What is the difference between ecmo and cpb
Additionally, all patients were managed with the same high-dose aprotinin protocol. In the case of cardiopulmonary bypass supported lung transplantation, additional 2 million KIU were added to the prime solution. The Medtronic Carmeda heparin-bonded tubing circuit Medtronic Cardiopulmonary, Anaheim, CA was used for both circulatory support systems.
We used well-established criteria for accepting donor lungs including objective evidence of adequate gas exchange and bronchoscopic evaluation to exclude aspiration or purulent secretions [9]. Standardized organ procurement and recipient implantation techniques were utilized for lung transplantation cold crystalloid preservation solution of low-potassium dextran solution or LPD, Vitrolife, Gottenberg, Sweden was infused via the donor pulmonary artery at low pressure in an antegrade fashion immediately following prostaglandine intrapulmonary artery injection.

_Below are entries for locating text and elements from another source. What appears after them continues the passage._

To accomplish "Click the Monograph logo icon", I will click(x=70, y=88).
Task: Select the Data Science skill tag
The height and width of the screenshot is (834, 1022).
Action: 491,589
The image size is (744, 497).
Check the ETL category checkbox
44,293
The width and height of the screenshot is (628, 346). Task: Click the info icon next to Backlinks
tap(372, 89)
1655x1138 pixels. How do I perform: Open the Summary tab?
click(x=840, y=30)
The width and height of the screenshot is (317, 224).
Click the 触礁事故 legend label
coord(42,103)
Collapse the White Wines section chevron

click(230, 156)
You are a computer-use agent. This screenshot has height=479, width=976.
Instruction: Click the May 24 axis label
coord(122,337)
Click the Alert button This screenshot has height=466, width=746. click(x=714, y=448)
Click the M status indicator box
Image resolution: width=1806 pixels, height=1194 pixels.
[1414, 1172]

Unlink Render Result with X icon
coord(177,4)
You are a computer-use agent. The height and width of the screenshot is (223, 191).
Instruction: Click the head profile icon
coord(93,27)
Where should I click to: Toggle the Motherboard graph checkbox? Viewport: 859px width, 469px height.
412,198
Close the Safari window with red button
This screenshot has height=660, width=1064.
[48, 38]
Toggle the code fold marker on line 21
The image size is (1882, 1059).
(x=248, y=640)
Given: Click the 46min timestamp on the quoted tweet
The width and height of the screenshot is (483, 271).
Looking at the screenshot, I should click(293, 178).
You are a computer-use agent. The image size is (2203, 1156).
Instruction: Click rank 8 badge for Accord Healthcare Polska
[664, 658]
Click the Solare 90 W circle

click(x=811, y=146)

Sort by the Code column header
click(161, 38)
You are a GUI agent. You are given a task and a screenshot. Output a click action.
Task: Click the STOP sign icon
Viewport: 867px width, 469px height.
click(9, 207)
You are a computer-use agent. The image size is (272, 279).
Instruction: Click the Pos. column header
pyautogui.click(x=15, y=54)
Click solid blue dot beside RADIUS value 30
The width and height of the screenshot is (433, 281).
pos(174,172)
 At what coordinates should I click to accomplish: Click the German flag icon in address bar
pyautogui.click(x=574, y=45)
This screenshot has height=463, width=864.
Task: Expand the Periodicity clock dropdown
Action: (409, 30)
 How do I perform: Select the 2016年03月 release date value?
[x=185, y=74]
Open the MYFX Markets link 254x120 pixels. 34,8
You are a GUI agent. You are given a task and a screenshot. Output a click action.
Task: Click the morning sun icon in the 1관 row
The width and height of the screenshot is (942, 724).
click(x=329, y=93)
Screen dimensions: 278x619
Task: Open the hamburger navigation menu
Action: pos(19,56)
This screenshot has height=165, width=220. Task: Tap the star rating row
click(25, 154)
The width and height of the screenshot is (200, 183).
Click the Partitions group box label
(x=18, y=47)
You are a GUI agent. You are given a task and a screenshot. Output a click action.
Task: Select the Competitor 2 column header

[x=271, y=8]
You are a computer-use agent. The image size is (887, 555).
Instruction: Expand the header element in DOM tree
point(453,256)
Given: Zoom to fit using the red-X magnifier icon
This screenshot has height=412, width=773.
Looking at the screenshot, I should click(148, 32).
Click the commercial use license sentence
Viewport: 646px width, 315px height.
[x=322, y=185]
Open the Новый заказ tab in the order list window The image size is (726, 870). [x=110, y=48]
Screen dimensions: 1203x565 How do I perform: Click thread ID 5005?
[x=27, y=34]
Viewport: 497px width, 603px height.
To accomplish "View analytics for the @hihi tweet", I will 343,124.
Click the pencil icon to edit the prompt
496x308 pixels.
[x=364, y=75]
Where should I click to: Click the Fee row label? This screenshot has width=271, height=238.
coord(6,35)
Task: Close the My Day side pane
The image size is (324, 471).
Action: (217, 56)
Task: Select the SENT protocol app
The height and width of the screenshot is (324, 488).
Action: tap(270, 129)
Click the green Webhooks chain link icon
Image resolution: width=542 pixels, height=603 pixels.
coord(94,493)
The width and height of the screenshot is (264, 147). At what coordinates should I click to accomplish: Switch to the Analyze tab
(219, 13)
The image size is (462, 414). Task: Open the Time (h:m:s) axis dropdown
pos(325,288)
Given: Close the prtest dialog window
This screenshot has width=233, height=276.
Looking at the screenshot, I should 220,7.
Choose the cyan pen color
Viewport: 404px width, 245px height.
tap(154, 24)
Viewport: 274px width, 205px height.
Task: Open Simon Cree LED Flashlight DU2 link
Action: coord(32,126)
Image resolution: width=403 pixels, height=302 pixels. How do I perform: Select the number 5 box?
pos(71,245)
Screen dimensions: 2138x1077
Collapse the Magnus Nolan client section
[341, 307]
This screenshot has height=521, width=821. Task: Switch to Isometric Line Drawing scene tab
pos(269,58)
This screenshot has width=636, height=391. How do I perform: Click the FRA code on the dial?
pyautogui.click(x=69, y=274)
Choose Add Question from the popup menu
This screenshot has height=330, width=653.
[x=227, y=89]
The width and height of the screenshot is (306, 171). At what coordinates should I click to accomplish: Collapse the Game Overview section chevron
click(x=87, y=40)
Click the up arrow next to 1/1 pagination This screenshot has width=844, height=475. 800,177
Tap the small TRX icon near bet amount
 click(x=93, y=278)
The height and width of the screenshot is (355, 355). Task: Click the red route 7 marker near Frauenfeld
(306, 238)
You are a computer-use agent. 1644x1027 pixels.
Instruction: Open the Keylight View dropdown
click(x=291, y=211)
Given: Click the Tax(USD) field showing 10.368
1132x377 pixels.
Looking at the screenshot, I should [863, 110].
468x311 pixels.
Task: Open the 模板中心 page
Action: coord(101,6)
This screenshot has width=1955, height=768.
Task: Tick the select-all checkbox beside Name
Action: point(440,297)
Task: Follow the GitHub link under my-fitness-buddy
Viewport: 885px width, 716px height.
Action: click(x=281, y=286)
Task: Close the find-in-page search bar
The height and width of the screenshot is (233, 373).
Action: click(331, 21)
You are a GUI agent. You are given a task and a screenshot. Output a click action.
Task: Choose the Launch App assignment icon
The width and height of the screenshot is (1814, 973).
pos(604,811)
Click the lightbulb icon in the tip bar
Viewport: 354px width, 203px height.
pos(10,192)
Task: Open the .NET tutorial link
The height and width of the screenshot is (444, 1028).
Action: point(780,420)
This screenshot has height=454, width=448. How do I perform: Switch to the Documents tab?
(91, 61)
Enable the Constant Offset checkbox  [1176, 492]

During the procurement, the vascular structures were divided in situ and the trachea dissected well proximal to the carina. With the lungs partially inflated, the trachea was divided between staple lines and the organ transported to the center was immersed in LPD.
A pulmonary artery catheter was inserted through the right neck to monitor continuously the right arterial and pulmonary artery pressure and a double-lumen endo-tracheal tube was placed allowing isolated lung ventilation. Double lung transplantation was performed using a sequential single lung implantation technique either through bilateral anterolateral thoracotomies without transverse incision of the sternum.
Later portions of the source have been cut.